» Task description: Reproduce, unchanged, the lines between the one holding "Click the 'While" and the last line of the records, including both ends, but no pictures.

» Given data:
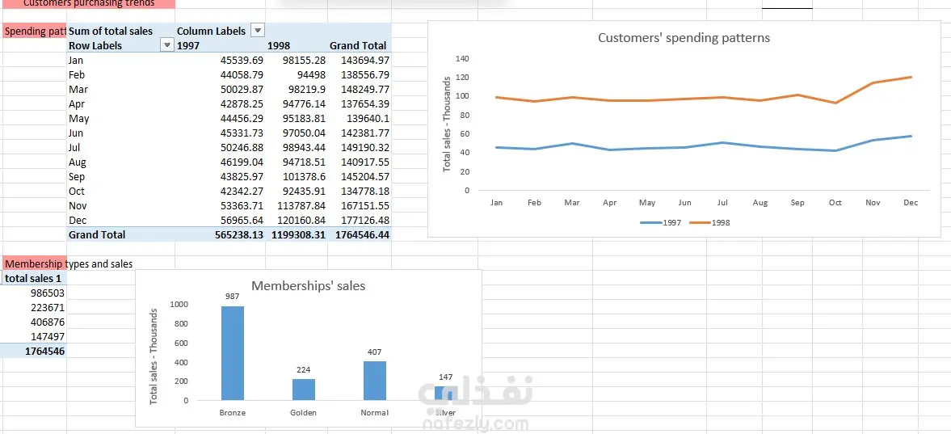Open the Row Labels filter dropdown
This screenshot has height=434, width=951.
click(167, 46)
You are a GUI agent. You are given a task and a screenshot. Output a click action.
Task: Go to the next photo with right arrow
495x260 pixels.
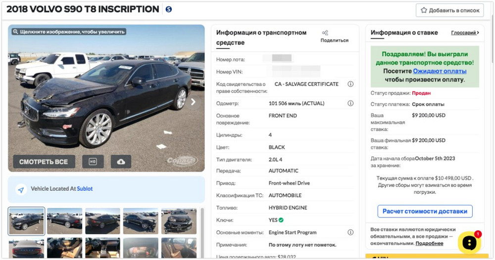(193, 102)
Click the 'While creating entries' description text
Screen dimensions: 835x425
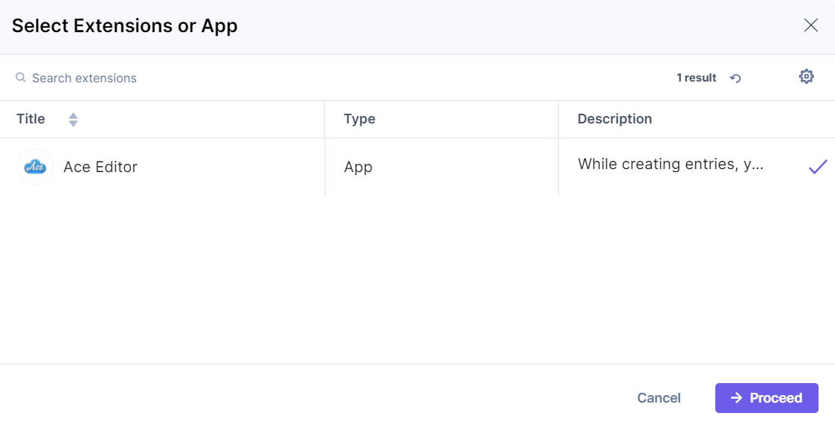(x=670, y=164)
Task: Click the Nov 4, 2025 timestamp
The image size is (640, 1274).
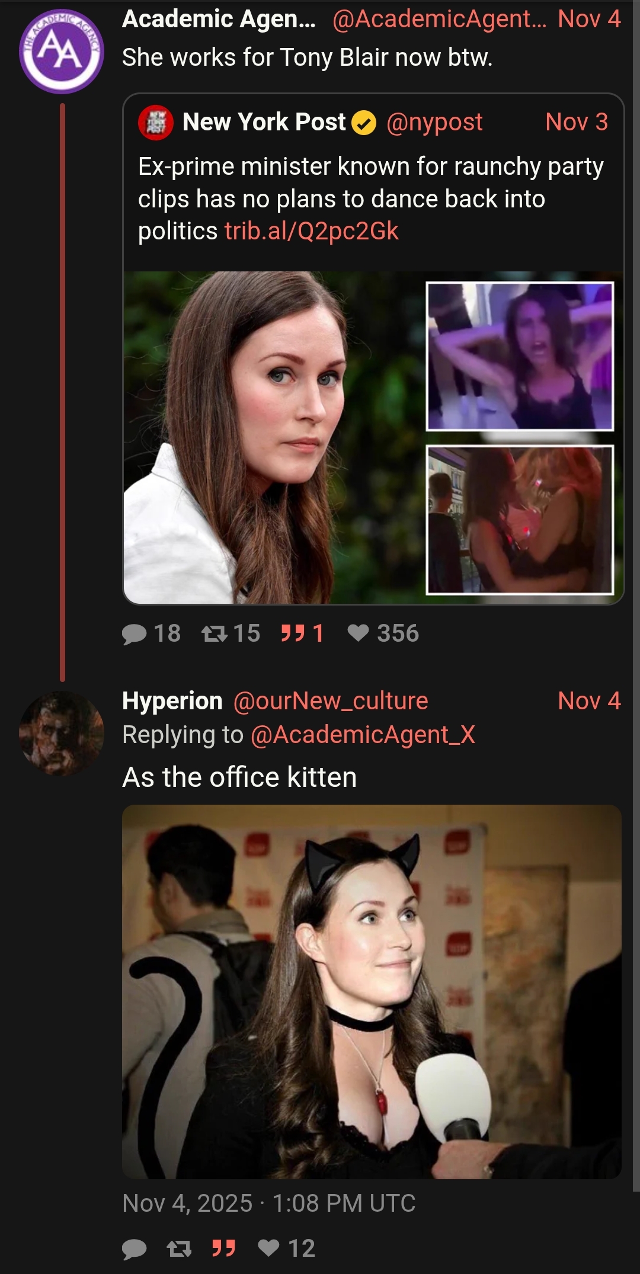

» Solved exercise:
Click the 'While creating entries' description text
Screen dimensions: 835x425
(x=670, y=164)
Task: Click the Nov 4, 2025 timestamp
The image size is (640, 1274).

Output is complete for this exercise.